---------- TASK MATERIAL
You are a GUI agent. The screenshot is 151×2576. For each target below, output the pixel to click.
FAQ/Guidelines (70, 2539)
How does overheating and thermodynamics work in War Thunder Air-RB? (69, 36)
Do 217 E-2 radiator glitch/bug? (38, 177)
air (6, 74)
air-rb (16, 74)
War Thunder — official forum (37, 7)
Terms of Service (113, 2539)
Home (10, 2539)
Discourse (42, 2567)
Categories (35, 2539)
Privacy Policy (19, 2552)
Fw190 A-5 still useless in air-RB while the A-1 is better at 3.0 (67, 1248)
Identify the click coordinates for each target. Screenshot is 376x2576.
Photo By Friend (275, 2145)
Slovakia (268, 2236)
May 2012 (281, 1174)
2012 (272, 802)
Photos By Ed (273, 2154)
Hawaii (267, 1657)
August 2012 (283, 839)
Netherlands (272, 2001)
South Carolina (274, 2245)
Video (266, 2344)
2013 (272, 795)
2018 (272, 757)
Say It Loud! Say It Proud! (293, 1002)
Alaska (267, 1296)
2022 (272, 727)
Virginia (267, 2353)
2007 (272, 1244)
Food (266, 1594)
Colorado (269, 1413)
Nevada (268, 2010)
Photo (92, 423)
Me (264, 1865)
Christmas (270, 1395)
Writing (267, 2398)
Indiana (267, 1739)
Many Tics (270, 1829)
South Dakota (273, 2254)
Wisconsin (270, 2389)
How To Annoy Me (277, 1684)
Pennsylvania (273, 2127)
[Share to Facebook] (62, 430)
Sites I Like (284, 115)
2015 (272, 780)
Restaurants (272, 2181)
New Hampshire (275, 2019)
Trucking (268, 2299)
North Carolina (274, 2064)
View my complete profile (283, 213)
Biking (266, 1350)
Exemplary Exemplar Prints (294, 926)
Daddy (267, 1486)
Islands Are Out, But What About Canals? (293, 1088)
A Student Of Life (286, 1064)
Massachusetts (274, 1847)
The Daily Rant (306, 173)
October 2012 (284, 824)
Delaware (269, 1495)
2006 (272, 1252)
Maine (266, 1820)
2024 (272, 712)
--------------------
## YOUR GOAL
Nothing from before the line containing "South Carolina (274, 2245)" should appear; copy that line and each one after it through the last line of the entries, exactly.

## SOLUTION
South Carolina (274, 2245)
Video (266, 2344)
2013 (272, 795)
2018 (272, 757)
Say It Loud! Say It Proud! (293, 1002)
Alaska (267, 1296)
2022 (272, 727)
Virginia (267, 2353)
2007 (272, 1244)
Food (266, 1594)
Colorado (269, 1413)
Nevada (268, 2010)
Photo (92, 423)
Me (264, 1865)
Christmas (270, 1395)
Writing (267, 2398)
Indiana (267, 1739)
Many Tics (270, 1829)
South Dakota (273, 2254)
Wisconsin (270, 2389)
How To Annoy Me (277, 1684)
Pennsylvania (273, 2127)
[Share to Facebook] (62, 430)
Sites I Like (284, 115)
2015 (272, 780)
Restaurants (272, 2181)
New Hampshire (275, 2019)
Trucking (268, 2299)
North Carolina (274, 2064)
View my complete profile (283, 213)
Biking (266, 1350)
Exemplary Exemplar Prints (294, 926)
Daddy (267, 1486)
Islands Are Out, But What About Canals? (293, 1088)
A Student Of Life (286, 1064)
Massachusetts (274, 1847)
The Daily Rant (306, 173)
October 2012 (284, 824)
Delaware (269, 1495)
2006 (272, 1252)
Maine (266, 1820)
2024 (272, 712)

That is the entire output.